Exercise instructions | Please return every line from the entries that has the string "agent" in it.
─── Source material
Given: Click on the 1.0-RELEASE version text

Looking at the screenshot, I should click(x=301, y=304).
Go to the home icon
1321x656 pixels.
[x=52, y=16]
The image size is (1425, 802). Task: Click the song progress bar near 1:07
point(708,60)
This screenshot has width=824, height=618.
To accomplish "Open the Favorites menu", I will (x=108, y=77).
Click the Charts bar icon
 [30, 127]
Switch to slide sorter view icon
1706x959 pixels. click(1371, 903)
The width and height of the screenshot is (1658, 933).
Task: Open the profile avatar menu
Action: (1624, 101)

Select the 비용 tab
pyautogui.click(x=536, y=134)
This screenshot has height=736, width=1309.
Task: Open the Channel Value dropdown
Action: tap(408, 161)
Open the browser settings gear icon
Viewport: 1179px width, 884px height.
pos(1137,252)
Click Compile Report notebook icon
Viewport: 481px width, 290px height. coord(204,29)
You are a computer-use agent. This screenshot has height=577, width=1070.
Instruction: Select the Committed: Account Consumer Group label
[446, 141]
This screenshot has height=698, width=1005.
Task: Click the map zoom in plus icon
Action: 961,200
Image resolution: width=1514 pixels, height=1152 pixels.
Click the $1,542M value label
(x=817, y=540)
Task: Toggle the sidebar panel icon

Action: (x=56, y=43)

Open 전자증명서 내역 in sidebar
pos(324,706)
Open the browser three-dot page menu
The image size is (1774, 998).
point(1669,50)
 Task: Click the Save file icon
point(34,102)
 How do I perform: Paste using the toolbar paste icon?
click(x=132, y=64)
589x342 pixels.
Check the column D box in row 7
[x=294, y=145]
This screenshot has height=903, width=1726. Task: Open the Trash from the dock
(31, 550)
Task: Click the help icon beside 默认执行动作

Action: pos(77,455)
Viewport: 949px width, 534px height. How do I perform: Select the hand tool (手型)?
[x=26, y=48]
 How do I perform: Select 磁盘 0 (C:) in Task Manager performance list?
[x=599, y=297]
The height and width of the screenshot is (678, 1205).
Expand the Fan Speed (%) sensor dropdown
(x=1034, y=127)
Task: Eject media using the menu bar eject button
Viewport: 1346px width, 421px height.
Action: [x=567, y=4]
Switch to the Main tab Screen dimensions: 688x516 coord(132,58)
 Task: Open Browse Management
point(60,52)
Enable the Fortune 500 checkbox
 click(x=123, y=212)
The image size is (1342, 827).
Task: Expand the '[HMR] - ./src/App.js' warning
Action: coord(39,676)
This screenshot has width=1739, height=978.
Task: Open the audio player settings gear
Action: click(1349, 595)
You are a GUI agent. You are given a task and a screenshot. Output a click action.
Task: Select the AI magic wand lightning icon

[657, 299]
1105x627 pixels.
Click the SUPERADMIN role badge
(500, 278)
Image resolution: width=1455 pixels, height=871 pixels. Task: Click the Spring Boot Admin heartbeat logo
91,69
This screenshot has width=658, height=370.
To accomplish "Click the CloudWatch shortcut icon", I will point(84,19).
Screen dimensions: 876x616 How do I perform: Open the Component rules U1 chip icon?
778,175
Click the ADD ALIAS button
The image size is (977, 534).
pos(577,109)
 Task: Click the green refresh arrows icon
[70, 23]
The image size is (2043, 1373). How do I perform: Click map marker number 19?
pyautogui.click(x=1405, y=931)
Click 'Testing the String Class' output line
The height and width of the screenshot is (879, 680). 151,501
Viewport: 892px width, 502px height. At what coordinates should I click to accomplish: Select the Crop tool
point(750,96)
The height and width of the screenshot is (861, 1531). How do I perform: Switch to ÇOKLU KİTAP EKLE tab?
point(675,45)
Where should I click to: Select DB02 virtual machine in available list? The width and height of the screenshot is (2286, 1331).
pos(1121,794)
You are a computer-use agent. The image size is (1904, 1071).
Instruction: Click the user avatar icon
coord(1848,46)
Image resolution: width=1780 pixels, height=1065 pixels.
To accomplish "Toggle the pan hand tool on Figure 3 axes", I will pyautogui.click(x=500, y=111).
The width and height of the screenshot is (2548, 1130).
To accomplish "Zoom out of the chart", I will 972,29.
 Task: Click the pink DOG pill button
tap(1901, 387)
──────
Exercise answer |
You are a computer-use agent. This screenshot has height=577, width=1070.
You are a GUI agent. You are given a task and a screenshot. Output a click action.
You are a computer-use agent. The image size is (1904, 1071).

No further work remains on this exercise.